Mamá
©Pilar Aguarón Ezpeleta
Cuando yo nací mi madre ya estaba enferma, pero ella siempre se negó a admitirlo y vivía como si no le importara. Mi padre se había casado con ella dos años antes, con la convicción de que enviudaría pronto. Un día él me confesó que, en contra de la opinión de su familia, había decidido casarse para vivir el resto de su vida siendo el viudo de la mujer que amaba. Pero treinta y cinco años después fue ella quien le cuidó en su enfermedad y estuvo a su lado hasta que definitivamente le cerró los ojos.

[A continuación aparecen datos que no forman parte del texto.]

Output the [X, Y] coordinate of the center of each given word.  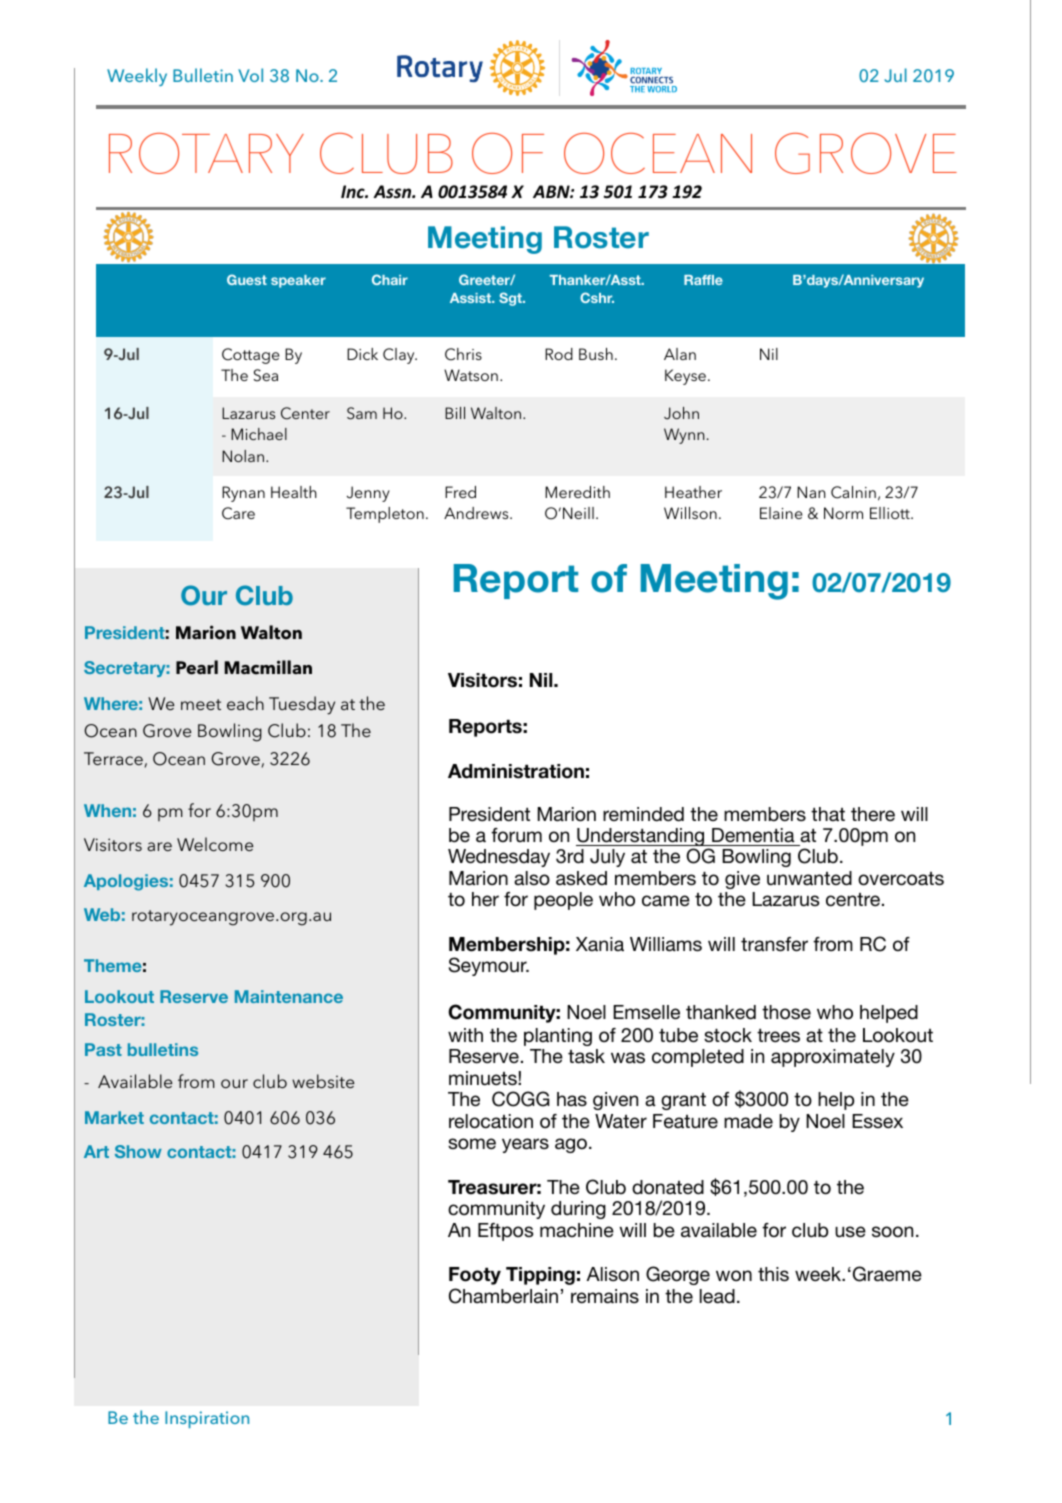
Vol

Mamá le sobrevivió diecisiete años y además tuvo que enterrar a su primogénito, a su yerno, a su madre y a sus hermanos. Pero no se quejó nunca. No la vi jamás renquear ante la adversidad y arrastró su mala salud y sus infortunios sin un lamento.
Unos meses antes de morir, un joven doctor, al ver su larguísimo historial médico y sus radiografías, le dijo que era casi un milagro que siguiera viva y que si la ciencia médica tuviera su lógica, debería haberse muerto sesenta años atrás.
Ella sonrió y le dijo:
—Si no lo hice fue para no tener que darle la razón a mi suegra.

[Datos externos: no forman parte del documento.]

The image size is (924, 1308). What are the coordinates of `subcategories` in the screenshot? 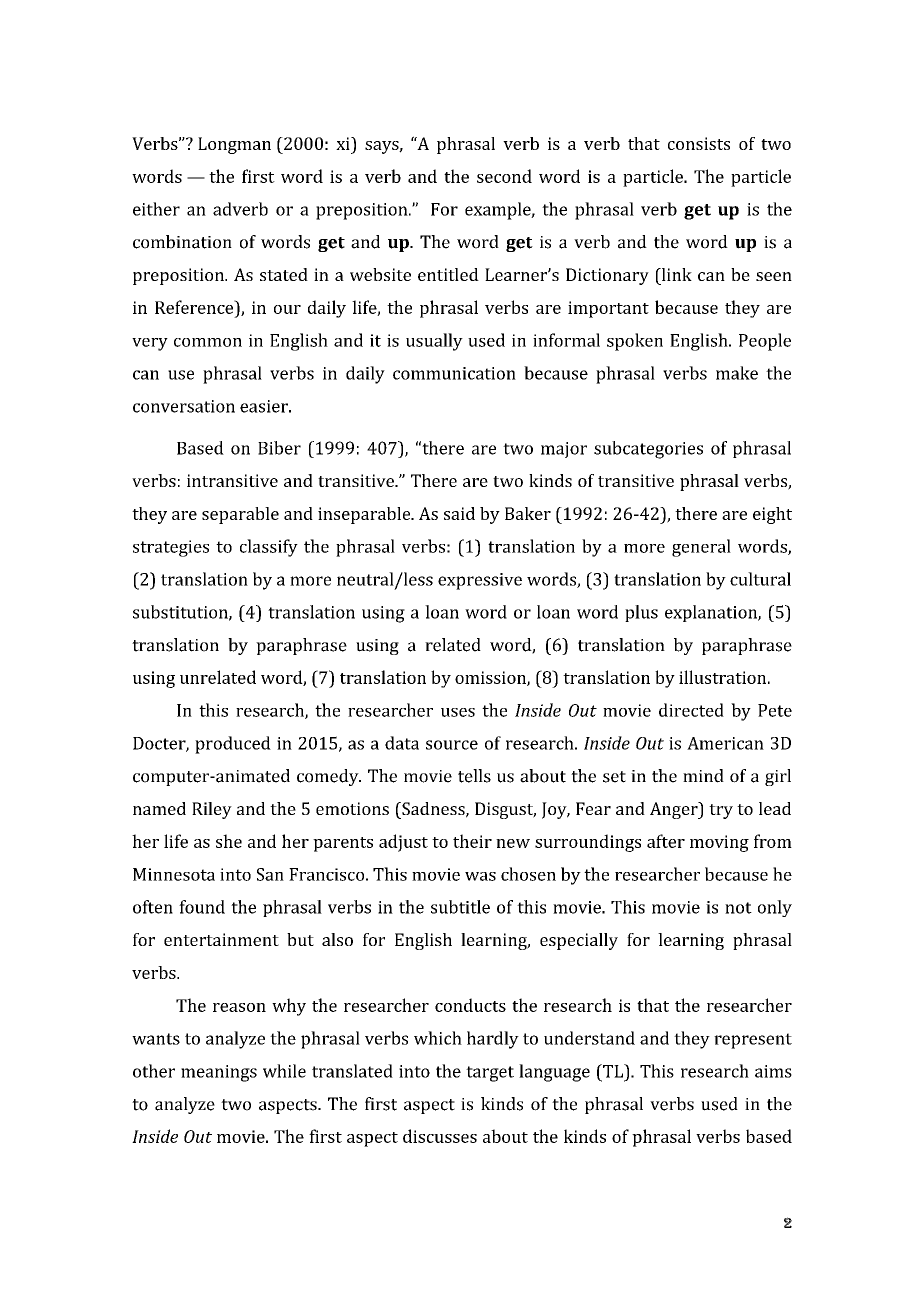 It's located at (648, 450).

Estoy segura de que dijo la verdad. Mamá siempre fue orgullosa, valiente, generosa y bella hasta el final de sus días.
Falleció una noche de verano, cuando estaba a punto de cumplir los ochenta y tres años. Se despidió de mí serena, sabiendo que ya no iba ver amanecer y confesándome lo difícil y lo largo que se le estaba haciendo morirse.
Las horas fueron pasando lentamente hasta que llegó el alba, pero, creedme, aquella noche, nunca amaneció.